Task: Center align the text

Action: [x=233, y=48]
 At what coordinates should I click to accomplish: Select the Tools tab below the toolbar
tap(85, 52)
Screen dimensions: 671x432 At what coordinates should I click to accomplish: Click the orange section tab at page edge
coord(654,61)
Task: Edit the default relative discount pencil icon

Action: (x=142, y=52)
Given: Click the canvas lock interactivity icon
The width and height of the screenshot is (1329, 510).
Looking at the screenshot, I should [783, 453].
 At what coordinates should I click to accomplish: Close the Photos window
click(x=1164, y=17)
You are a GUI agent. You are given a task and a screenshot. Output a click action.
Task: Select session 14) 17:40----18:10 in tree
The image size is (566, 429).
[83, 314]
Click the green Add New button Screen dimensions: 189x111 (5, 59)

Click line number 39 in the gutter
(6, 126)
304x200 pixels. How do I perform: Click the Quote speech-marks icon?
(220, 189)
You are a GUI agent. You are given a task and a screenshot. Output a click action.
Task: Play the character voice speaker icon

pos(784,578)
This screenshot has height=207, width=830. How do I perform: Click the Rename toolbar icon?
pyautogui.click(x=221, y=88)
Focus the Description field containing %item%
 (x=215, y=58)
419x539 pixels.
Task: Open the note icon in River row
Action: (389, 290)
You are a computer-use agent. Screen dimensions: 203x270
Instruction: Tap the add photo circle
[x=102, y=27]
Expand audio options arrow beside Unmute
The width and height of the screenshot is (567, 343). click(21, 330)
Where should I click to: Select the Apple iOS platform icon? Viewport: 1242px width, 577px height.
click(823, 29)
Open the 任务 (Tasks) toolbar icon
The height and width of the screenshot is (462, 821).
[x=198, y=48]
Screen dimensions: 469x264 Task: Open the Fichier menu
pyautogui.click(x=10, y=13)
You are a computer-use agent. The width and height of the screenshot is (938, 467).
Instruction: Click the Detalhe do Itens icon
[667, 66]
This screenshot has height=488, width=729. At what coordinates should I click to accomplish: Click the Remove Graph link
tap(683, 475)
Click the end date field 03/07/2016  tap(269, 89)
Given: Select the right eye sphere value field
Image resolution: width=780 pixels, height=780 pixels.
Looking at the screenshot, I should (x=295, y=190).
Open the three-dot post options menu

__EXERCISE DETAILS__
Copy out all lines of the listing above that include "agent".

__ANSWER TO THE PROBLEM__
You are a GUI agent. You are given a task and a screenshot. Output a click action.
You are a GUI agent. You are given a task and a screenshot. Output a click action.
You are a computer-use agent. Screen dimensions: 203x270
You are a computer-use agent. The width and height of the screenshot is (938, 467).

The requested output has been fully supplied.